Yes, follow the stories.  NBC/Universal may end up being controlled by Comcast.  This has got more to do with Vivendi exercising an exit clause than NBC sucking, but the network does.  Blame it on Jay Leno at 10 or a general lack of creativity, but the ratings are terrible, the network is far-removed from the leaders of the pack, just like Bon Jovi is far-removed from the audience.

Jon Bon Jovi even did the Actors Studio.  I guess it speaks more to the lost credibility of James Lipton than the becoiffed one’s lack of a distinguished film career, but still…what’s next?  Bon Jovi suiting up for the Jets?  Or the New England Patriots?

You’ve got to give us a reason to care.  And most people don’t anyway.  So, you’re speaking to your core audience at most, and it turns out these people don’t want new Bon Jovi music, they just want to hear that Tommy used to work on the docks.

In case you missed the memo, "Circle", with all its shenanigans, the incredible hype, the $3.99 offer, sold 163,000 copies last week.  Which might sound somewhat impressive, since the album debuted at number one, but their 2007 country effort, "Lost Highway", also entered at the top of the chart, yet it sold 292,000 copies!  Meaning that even though they were selling out, being crass commercial marketers, going country was a better idea than playing the mainstream game.  Sure, sales have dropped in the past two years, but not THIS much!

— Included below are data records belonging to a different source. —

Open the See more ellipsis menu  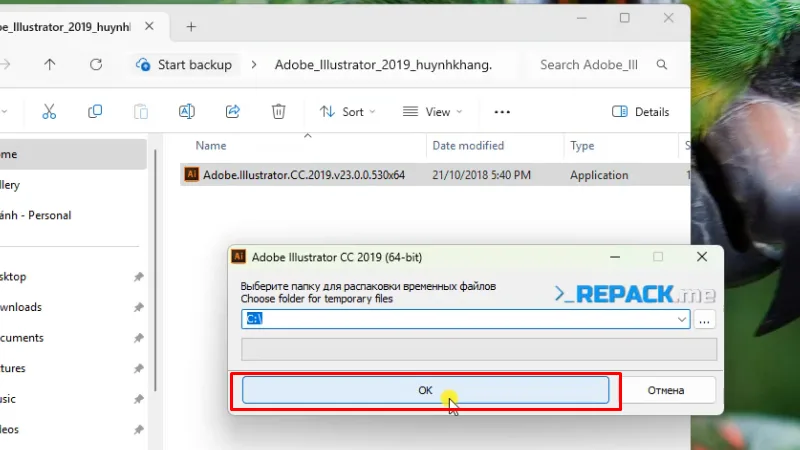[x=502, y=112]
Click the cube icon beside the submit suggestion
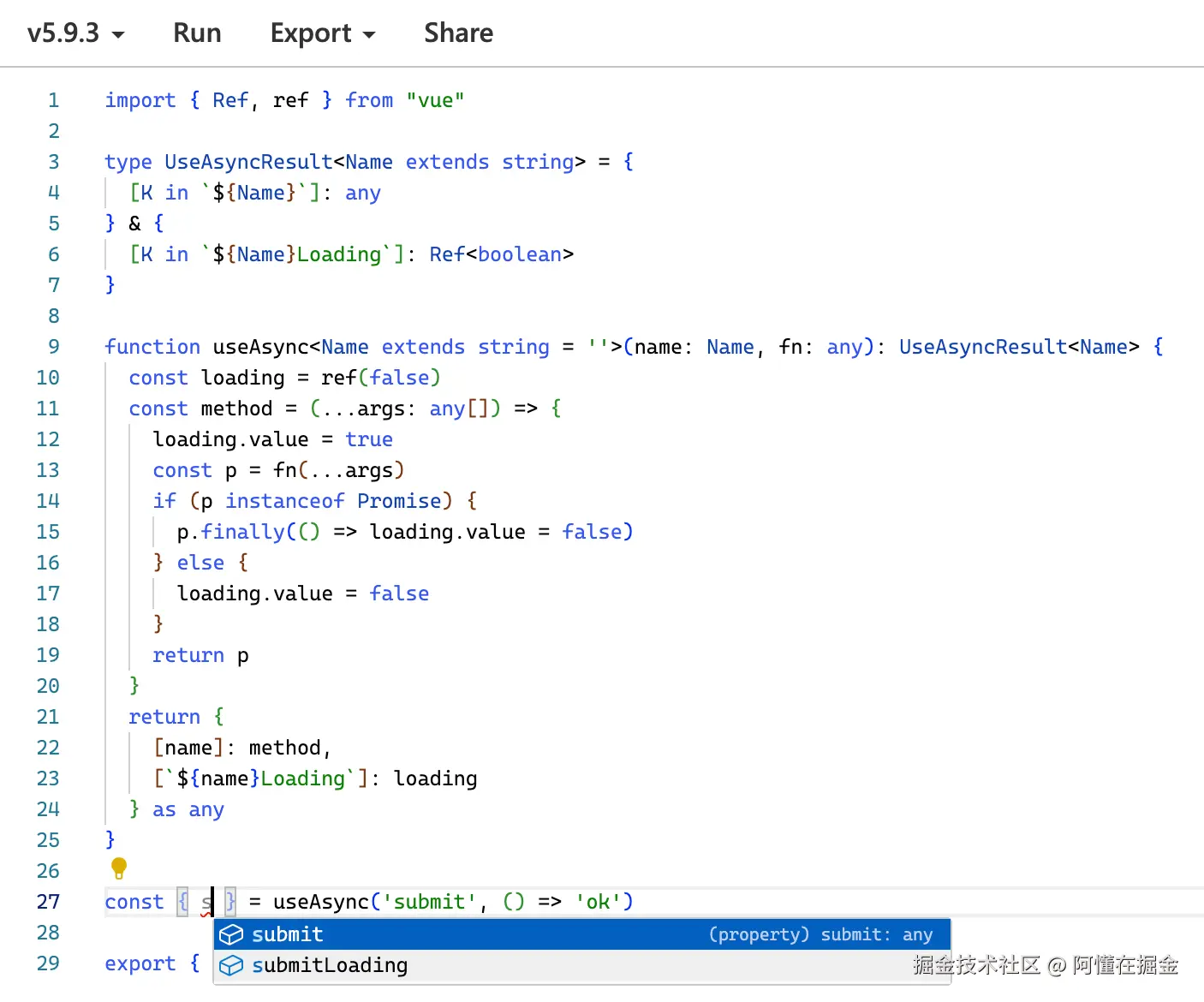The image size is (1204, 1002). tap(231, 934)
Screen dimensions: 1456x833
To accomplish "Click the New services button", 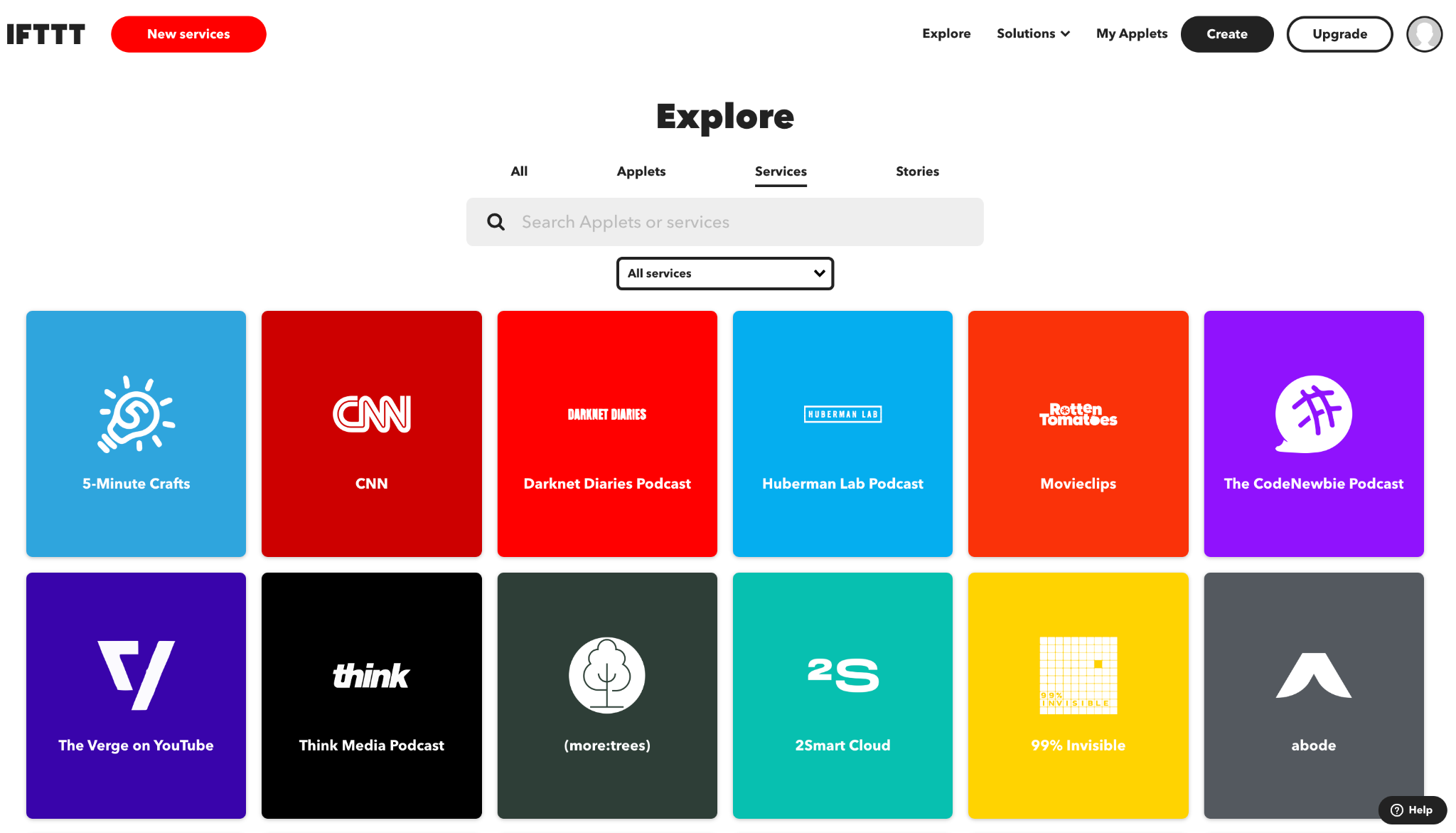I will point(189,34).
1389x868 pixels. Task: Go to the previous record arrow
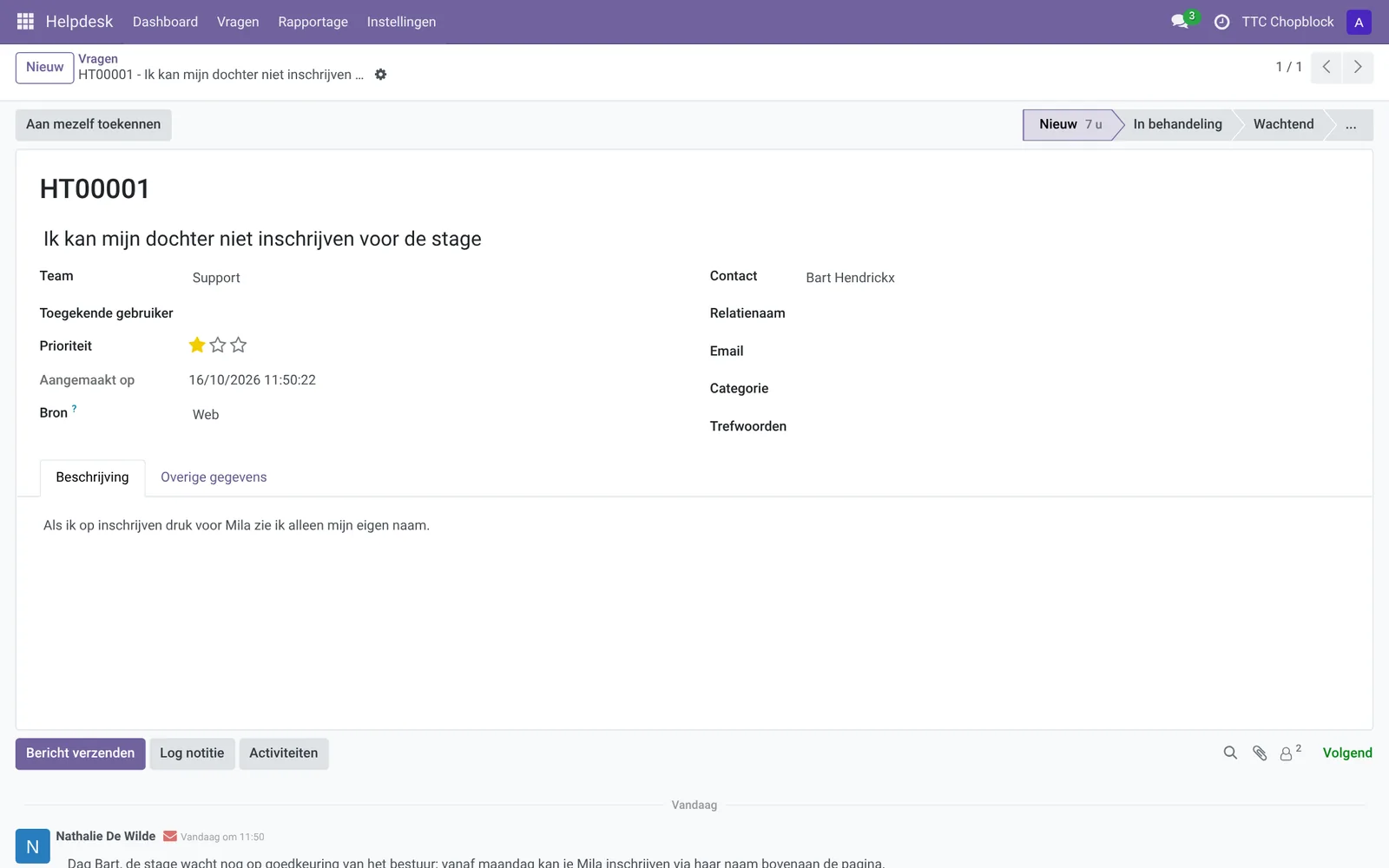tap(1326, 67)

Bon Jovi got it all wrong.  They should have put out ONE song.  Woodshed until they got one right.  Then licensed this one cut to the NFL or ESPN and had it banged ad infinitum.  Most of the NBC hype fell on deaf ears.  Today’s story is we avoid anything we’re not interested in.  We had to sit through Bon Jovi on MTV in the eighties, today we flip the channel or surf to another site.

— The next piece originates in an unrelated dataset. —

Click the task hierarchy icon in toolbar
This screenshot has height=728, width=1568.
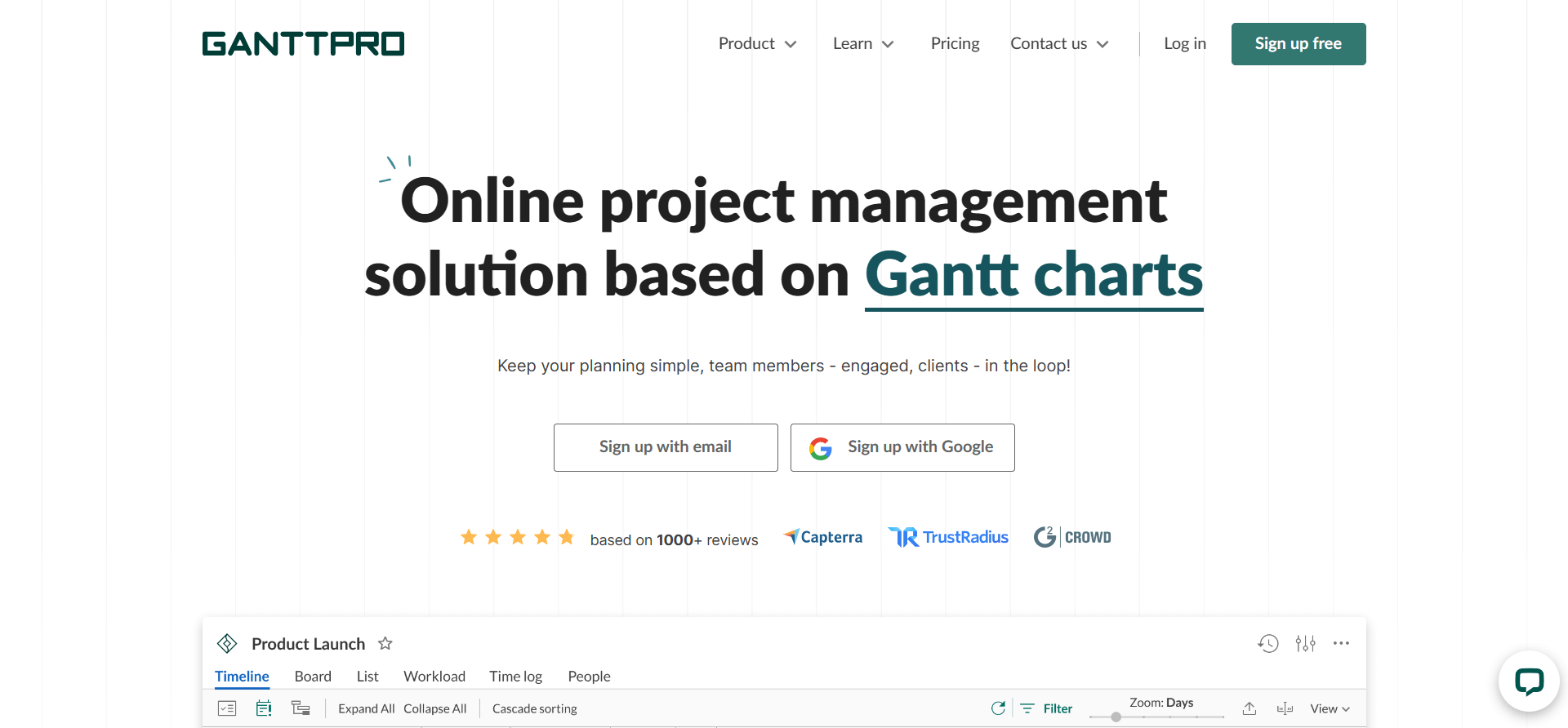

Speaking of sites, Bon Jovi even advertised on CNN.com!

Who took the band’s money?  Who is so out of touch with today’s market conditions?  In a time of upheaval you don’t play by the old rules, you revolt and do something completely new.  And believe me, lining up with a major TV network is positively last century.  That shotgun approach, hit everybody and hope they’re interested, leaves you with a ton of wasted impressions, people who don’t give a shit.

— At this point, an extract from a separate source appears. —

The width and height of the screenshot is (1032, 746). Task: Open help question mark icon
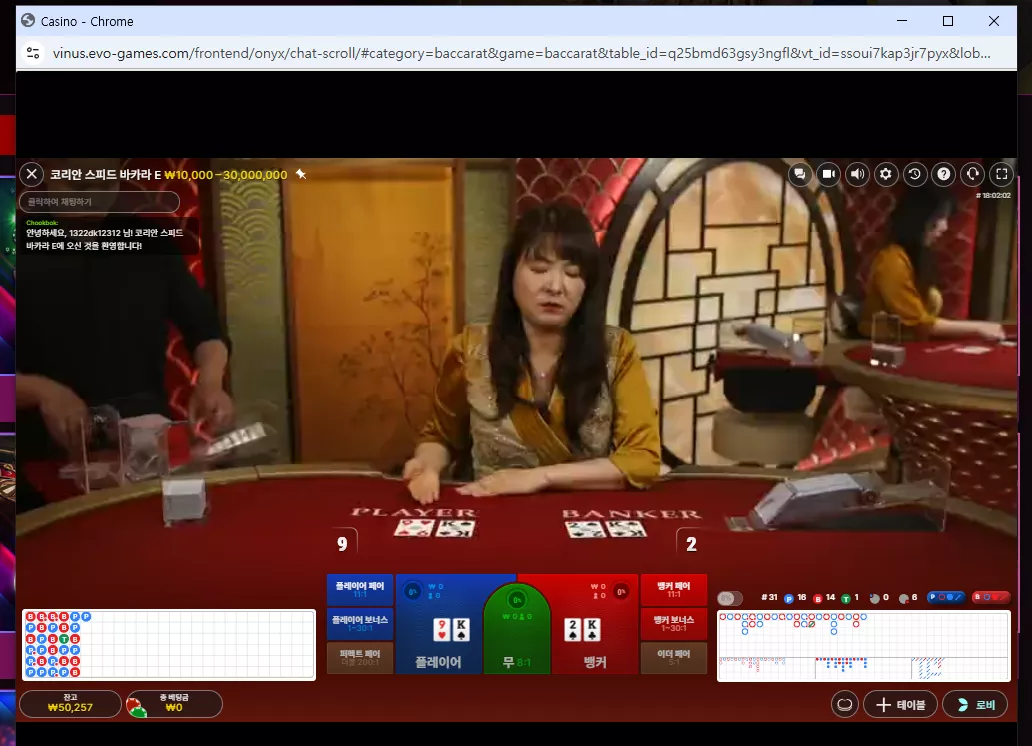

It’s all about the tour.  That’s where the money is.  So, I’d juice up the tour.  Whether it be by playing "Slippery When Wet" from start to finish, the only album people truly care about, or creating a live extravaganza like Kenny Chesney’s multi-bill stadium shows.  Every hair band come back to life!  You know the female Bon Jovi audience, the act’s main driver, loved Slaughter and Cinderella and Winger and White Lion too…

And where’s the online contest?  Find the right clues, and you get a song written just for you, the winner!

Where’s the promotional tour where you show up at diehard winners’ houses?  Yup, you compete online and then Jon and Richie show up unannounced, like the Publishers Clearing House, and perform "Wanted Dead Or Alive" in your living room.

And speaking of "Wanted Dead Or Alive"…  Where’s the live rendition from Phil, from "Deadliest Catch"?  With a video to match?  This barely alive skipper with a Marlboro habit should be featured, just like the song that leads off this series so well.

In other words, where’s the creativity?  Shit, Josh Freese got more ink and had more penetration of the public consciousness with one good idea than Bon Jovi achieved playing by the old rules.

Because creativity rules.  And when you get to superstar level, the acts are creatively bankrupt.  Just playing by the old rules, looking for a paycheck.  Even though so many broke the rules in order to achieve their success.

You’ve got to risk.  You’ve got to take chances.  You’ve got to realize we live in 2009, not 1989.

Used to be music was the cutting edge artistic medium.  Then, you had a better chance of seeing present-day reality in "Law & Order" than hearing it on a record album.  Shit, "South Park" still takes chances.  Why can’t Bon Jovi?

The best Bon Jovi bit of the last ten years, eclipsing all of their music, was their interview with Triumph the Insult Comic Dog.  Why didn’t they have Triumph do their new interview?  Make a deal with YouTube to get it on the home page?

As for the album itself…  It may trigger a revenue-producing event, but it’s a circle jerk between the act and the label. It’s about music.  Create some music that we truly want to hear, that we can sink our teeth into.  Otherwise, it’s all just marketing.  And you can’t sell what the public doesn’t want.